Yolum uzun ve karanlık. Tek başıma yürümek istediğim yalnızlığımdan korkuyorum.
Yağmurdan kaçan birkaç köpek ve kedi dışında kalbi atan kimse yok burada. Bir yanıp bir sönen sokak lambası, birkaç su birikintisiyle gayet karanlık bu yol. Ara sıra ortaya çıkan gölgemi fark ediyorum tam da şu an, tedirgin oluyorum. Sonra peş peşe kafamı çeviriyorum ardıma, içimdeki bu tedirginliği gideriyorum, fakat ayaklarıma söz geçiremiyorum. Sanki onların tedirginliği geçmemiş gibi bu yabancı sokağa karşı. Yürümeye devam ediyorum, her adımımda biraz daha yükseliyor duyduğum ses. Yaklaşıyorum.

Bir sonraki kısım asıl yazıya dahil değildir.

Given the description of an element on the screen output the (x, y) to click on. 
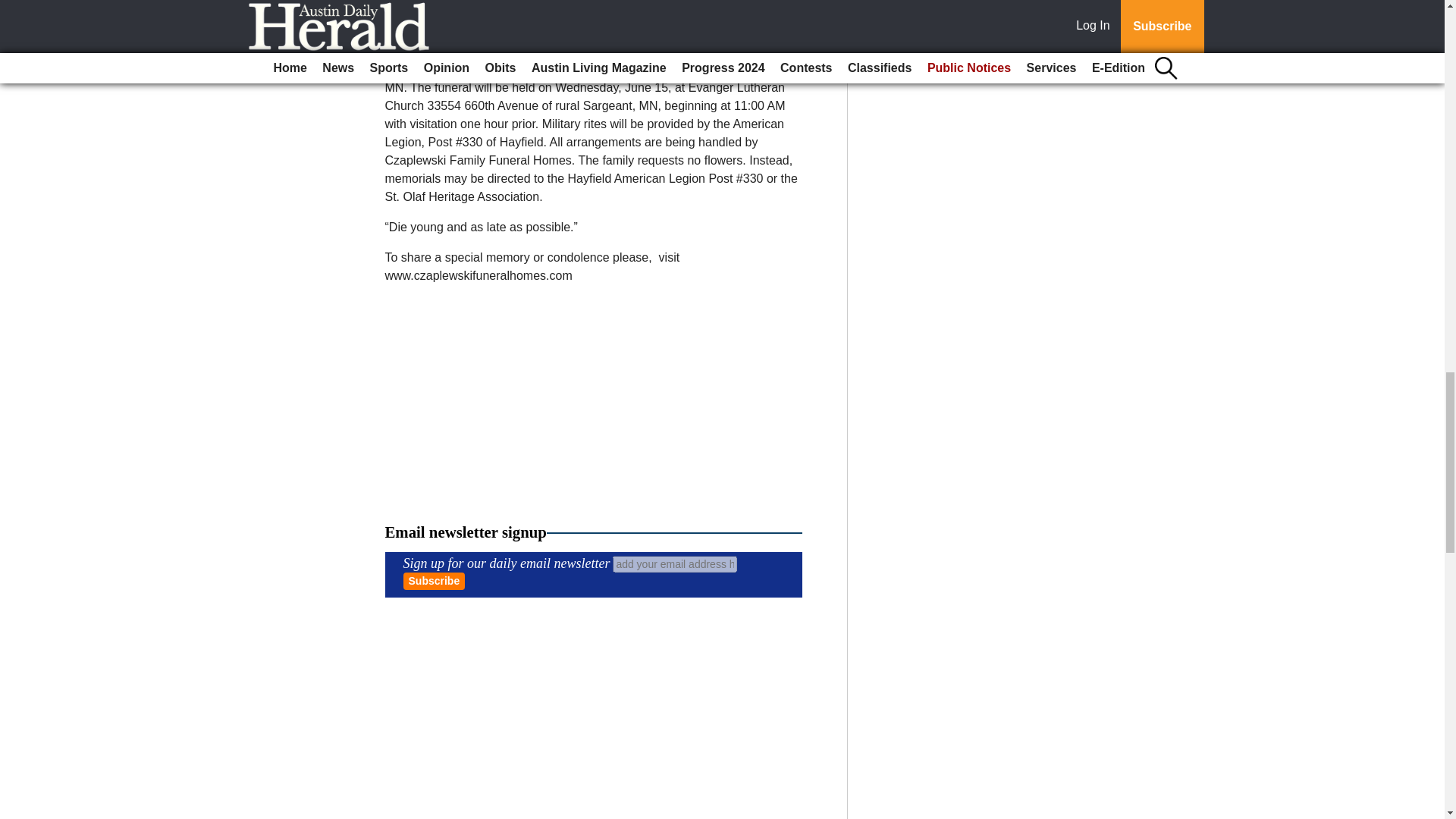
Subscribe (434, 580)
Given the description of an element on the screen output the (x, y) to click on. 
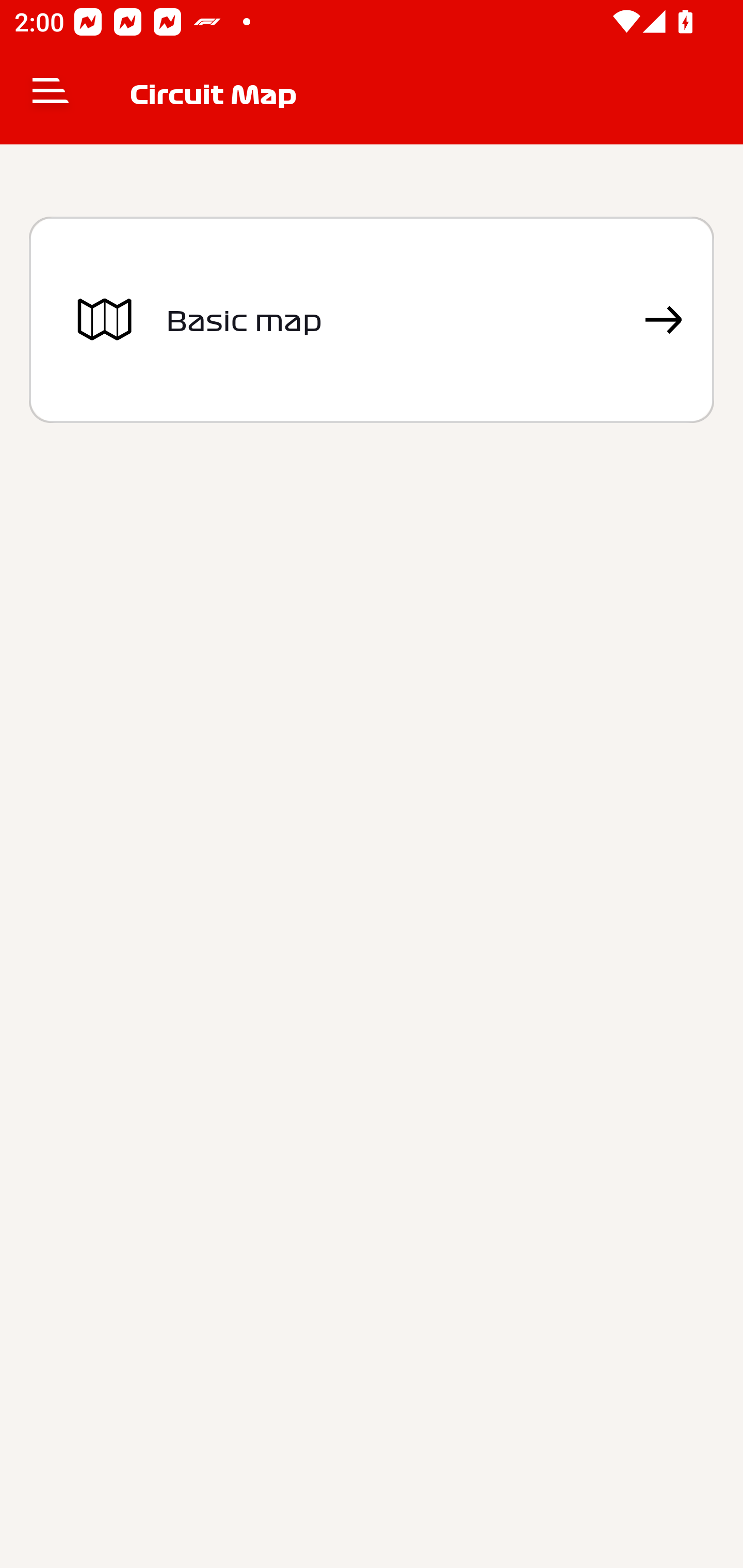
Navigate up (50, 93)
Basic map (371, 319)
Given the description of an element on the screen output the (x, y) to click on. 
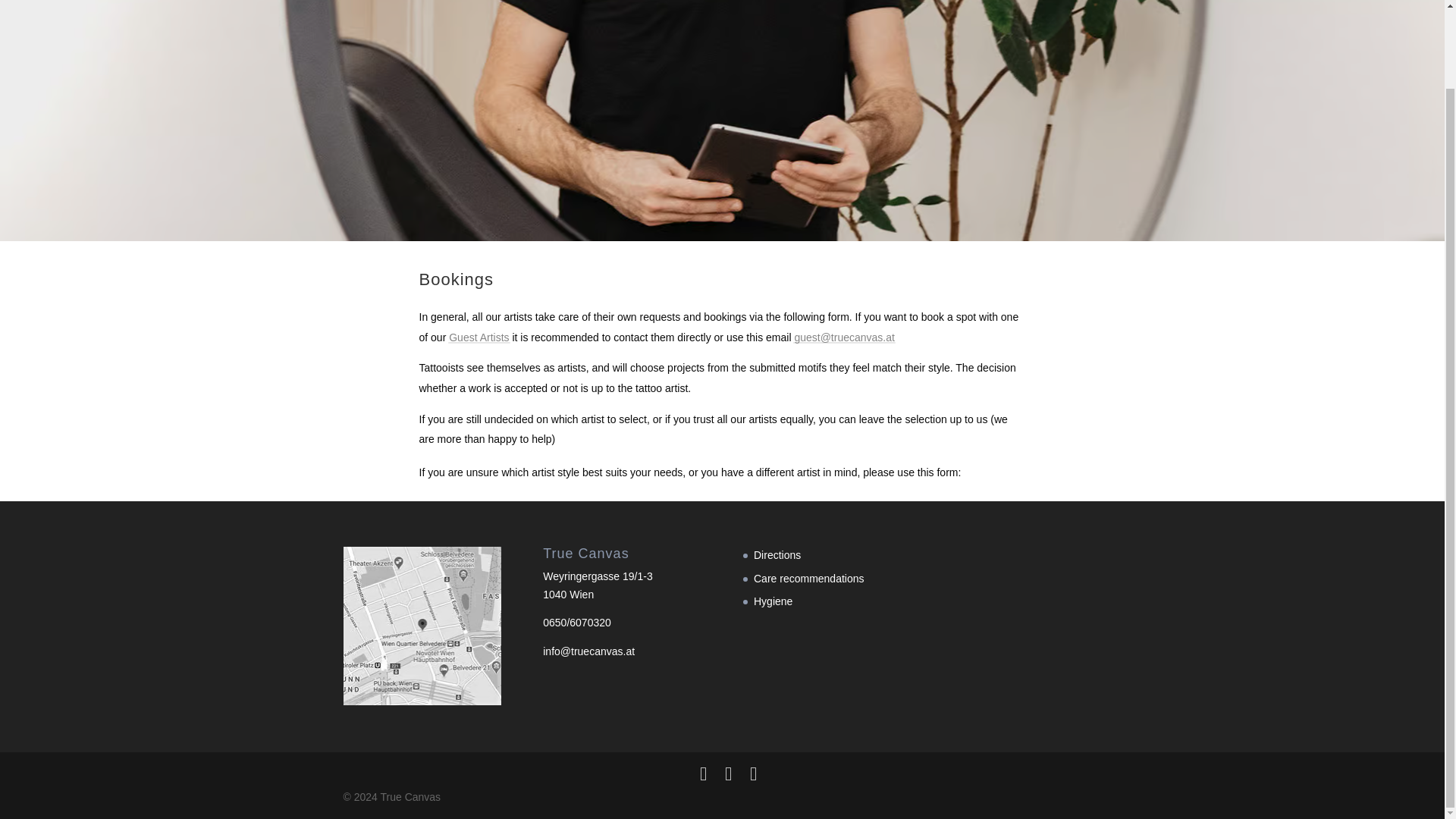
Directions (777, 554)
Hygiene (773, 601)
Guest Artists (478, 337)
Care recommendations (809, 578)
Given the description of an element on the screen output the (x, y) to click on. 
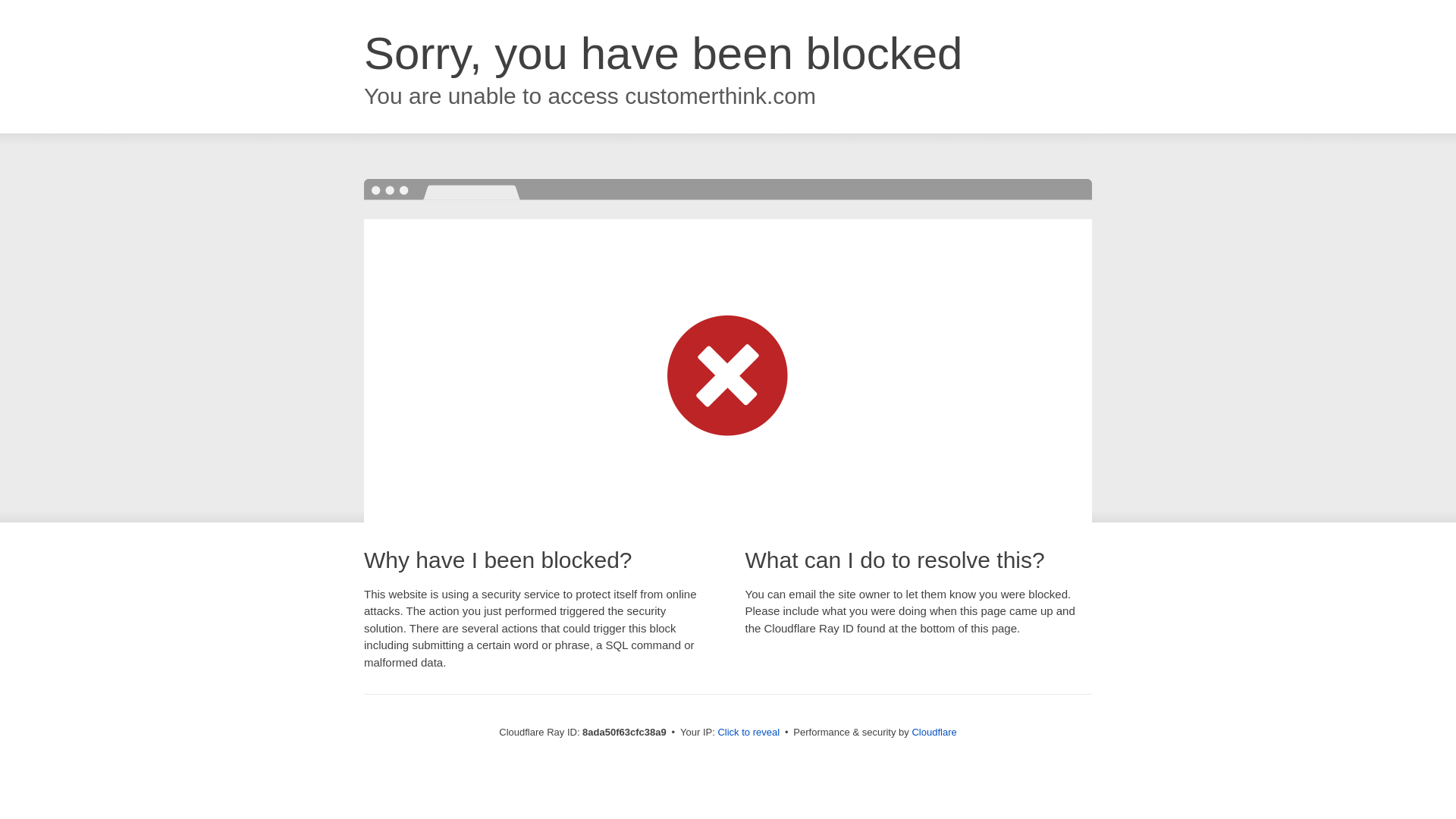
Click to reveal (747, 732)
Cloudflare (933, 731)
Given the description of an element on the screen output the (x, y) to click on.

Ben yaklaştıkça canımı acıtan bir huzur kaplıyordu geceyi. Ve varacağım tek yerin geçmişim olacağını biliyordum. Maviliğini teslim etmiş bir deniz duruyor şimdi karşımda, tıpkı benim gibi. Ve canım acıyor, tıpkı kayalara çarpan dalgalar gibi. Tek farkımız, benim acım kimseye çarpmıyordu, kimse de bunu görmüyordu. Ellerim cebimde şimdi, gözlerim kapalı başımı kaldırıyorum göğe doğru. Siyahın her bir tonuyla dans ediyor sanki yağmur damlaları. Ve her bir hatamı yüzüme vuruyor art arda. Tam da şimdi ağlamalıyım diyorum içimden. Gözyaşlarımı seçemeyecek kadar damla vardı yüzümde; bunlardan hangisi benimdi, hangisinden çekinmem gerekiyordu? Bilmiyorum. Boşverip ağlıyorum, hiçkimsesizliğimden  aldığım özgüvenle, hıçkıra hıçkıra eşlik ediyorum dalgaların melodisine.